PASSAGE PROVIDED:

Oil Price Crash: $10 a barrel is no longer consumers’ wishful thinking

Hemantha Abeywardena writes from London…

Up until extreme rationalists started looking down on them, there had been folks in Wales, Great Britain, who used to believe that the sound of an owl amongst their houses was a harbinger of an unmarried woman losing her virginity in the village.

Since the belief had the potential to book a place in the local mythology and folklore, the locals may have had a statistical justification for a significant period of time – in order to stick to this particular belief.

Harbingers of doom do not just belong to the previous centuries; they take place all the time, if you are vigilant enough to observe them, of course.

The turmoil that the world is witnessing in the financial markets and the oil industry at present clearly shows that we have been ignoring the harbingers of economic calamities at our own peril, while blurring out the reality with wool of complacency for years.

The entire world, as a whole, now has to pay a heavy price for ignoring them; it is just a matter of time, unless a miracle of biblical nature buckles the destructive trend. The steep drop in oil price was one such harbinger of doom, which we failed to grasp before it was too late. At the time of writing this piece, the price of Brent crude stood at $29 a barrel, a 24% drop in price since the beginning of the New Year.

plummeting oil price

The price of oil has been on a downward spiral since August, 2014; this year, it just got steeper. Investments banks, having talked about optimistic prospects while emulating the proverbial ostrich for months, suddenly started warning investors to brace themselves for the worst case scenario - $ 10 a barrel.

Meanwhile, in a stark warning to its clients, RBS, Royal Bank of Scotland called a spade a spade: “Sell everything except high quality bonds. This is about return of capital, not return on capital;” very scary stuff, indeed.

Then the bank went on to say about the best survival tip in the situation: “In a crowded hall, exit doors are small”. So, it was a call for get out – and doing it fast.

We can’t blame the RBS or any other major bank for this piece of advice; first of all, they have to protect the clients – in order to protect themselves, especially, if the bank in question had been offering advice to the clients to invest in the very stuff in the first place – something that it wants them to sell now. Secondly, they have to take defensive measures before flood gates of court cases are open - brought about by the clients for offering not-very-smart advice or even for misleading.

GOAL OF THE EXERCISE: Continue the article on the oil price crash from the point where it stops. The records after this point come from a separate source.

INFORMATION SHOWN:
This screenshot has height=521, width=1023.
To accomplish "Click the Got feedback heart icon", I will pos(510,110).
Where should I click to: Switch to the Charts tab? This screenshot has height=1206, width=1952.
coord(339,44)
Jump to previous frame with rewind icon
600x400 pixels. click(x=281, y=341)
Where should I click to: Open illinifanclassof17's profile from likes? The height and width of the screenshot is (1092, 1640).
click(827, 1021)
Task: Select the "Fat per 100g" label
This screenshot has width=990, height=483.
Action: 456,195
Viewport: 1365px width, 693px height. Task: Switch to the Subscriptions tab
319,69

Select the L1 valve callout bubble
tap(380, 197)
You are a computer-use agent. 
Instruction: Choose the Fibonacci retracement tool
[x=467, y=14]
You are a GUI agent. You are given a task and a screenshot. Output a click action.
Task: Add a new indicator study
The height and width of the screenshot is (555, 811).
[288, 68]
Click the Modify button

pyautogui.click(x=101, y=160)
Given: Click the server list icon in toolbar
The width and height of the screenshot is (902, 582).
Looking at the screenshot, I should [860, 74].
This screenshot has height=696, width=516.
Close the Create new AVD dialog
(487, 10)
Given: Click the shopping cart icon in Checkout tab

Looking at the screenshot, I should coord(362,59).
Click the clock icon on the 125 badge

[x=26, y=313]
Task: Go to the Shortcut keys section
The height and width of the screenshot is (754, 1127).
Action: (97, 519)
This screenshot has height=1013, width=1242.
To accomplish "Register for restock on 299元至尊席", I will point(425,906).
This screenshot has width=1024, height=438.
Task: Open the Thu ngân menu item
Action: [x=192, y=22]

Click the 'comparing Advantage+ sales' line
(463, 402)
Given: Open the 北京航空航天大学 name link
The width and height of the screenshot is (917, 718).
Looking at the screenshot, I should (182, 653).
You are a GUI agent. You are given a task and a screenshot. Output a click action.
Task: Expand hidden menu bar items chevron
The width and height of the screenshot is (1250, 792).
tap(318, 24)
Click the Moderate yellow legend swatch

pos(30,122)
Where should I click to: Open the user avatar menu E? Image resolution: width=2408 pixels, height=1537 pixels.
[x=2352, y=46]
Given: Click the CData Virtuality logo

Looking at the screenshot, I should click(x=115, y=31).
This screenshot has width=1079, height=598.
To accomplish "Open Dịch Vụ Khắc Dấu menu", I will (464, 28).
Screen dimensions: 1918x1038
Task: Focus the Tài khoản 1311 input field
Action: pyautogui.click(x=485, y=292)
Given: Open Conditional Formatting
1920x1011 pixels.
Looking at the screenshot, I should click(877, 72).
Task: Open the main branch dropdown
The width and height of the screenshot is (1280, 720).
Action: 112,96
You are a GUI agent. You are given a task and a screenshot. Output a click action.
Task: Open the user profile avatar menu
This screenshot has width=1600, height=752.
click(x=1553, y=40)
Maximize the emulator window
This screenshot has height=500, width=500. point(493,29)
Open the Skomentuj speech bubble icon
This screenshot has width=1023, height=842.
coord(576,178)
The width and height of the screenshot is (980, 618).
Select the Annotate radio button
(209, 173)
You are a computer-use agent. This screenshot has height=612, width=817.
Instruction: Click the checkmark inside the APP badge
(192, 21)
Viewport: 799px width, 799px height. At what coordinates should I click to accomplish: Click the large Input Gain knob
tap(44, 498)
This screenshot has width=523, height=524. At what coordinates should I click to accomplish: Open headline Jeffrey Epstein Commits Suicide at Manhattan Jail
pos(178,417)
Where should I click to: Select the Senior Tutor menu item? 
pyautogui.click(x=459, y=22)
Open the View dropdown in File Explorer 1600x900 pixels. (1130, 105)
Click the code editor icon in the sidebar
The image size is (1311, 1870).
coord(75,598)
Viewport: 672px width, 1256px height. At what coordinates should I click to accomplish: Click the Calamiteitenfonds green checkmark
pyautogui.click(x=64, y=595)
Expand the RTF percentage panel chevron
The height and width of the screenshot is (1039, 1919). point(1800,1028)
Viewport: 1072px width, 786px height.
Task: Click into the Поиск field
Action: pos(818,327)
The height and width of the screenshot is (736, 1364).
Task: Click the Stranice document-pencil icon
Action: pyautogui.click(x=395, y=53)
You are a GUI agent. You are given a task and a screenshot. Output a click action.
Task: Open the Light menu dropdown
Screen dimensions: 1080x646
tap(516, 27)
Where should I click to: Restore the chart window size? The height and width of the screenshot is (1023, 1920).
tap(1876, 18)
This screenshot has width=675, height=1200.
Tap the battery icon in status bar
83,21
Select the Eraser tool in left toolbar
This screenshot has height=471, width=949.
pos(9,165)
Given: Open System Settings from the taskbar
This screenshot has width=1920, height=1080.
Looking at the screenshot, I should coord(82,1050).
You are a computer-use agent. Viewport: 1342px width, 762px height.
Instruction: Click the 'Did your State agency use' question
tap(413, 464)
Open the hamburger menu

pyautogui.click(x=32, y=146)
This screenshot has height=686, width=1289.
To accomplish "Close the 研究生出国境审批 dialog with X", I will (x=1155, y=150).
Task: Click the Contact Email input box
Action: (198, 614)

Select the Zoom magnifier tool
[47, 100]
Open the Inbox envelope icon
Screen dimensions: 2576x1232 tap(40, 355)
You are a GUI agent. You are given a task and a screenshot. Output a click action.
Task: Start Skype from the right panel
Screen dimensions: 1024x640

RESPONSE TO THE EXERCISE:
The plummeting oil price – as well as the corresponding bloodbath in the global stock markets – and the slowing economic growth, uncomfortably brings us to the age-old question: which came first? Chicken or the egg.

If you rely on the additional sense that some sensible folks are gifted with, the sixth sense, It is safe to assume that the falling oil price was the harbinger of slowing global economic growth, which had been made illusive, by the shadows of ridiculously useless economic indicators by vested interests.

Although, China is singled out as the epicentre of the present crisis, other players of the so-called Brics club are also in the same predicament, to a varying degree of pain, of course.

While sensing the far-reaching repercussions of a crash in the stock market, China introduced what it termed, the circuit breaker to keep the imminent dangers at bay: a 7% drop in the stock markets leads to the automatic suspension of the trading by the circuit breaker.

Since it failed to limit the damage, China was compelled to remove it from the stock market, paving the way for the inevitable – free fall of the values of stocks. In the end, the circuit breaker just lived up to its namesake – breaking the circuit, not necessarily stopping the metaphorical fire; in the end, the dire economic situation in China was laid bare.

The diminishing demand for oil stems from the slow growth, despite the so-called economic indicators showing otherwise. In addition, there is a plenty of supply of oil to such an extent that the conventional storage facilities have been full and the rest has been stored in off-shore tankers.

Making matters worse, the major players do not want to cut down on the production for the fear of losing their respective market share – and for some petty geo-political reasons too.

In this context, the anticipated arrival of oil from Iran, as early as next week into the market owing to the removal of economic sanctions, appears to be the last straw for the oil industry as a whole. The steady flow of hundreds of thousands of additional barrels to the oil glut, which is huge at present, is not going to buckle the trend any time soon.

Despite the stock markets being on fire, there is no respite in political front to remedy the situation either. If Donald Trump, for instance, a clear front runner who comfortably won the latest TV debate, gets the US Republican nomination, it will make a destructive impact on the stock markets worldwide, especially in the developing world.

Mr Trump, avowed, self-confessed, protectionist, has already been on record, saying how he was going to deal with unfair trade practices of certain global players that place the US at a distinct disadvantage; he has only very few kind words for China, the world’s second largest economy, economic state of which everyone is worried about.

The strangest development in the impending economic crisis is the way the relevance of most, if not all, of the well-known economic indicators went into oblivion by completely failing to grasp the unfolding disaster: interest rates are at record low levels; unemployment levels in the developed nations are not dangerously high; some corporate giants still make profits, that include some oil companies; inflation is at rock bottom and even encroaches the territory of deflation in some countries.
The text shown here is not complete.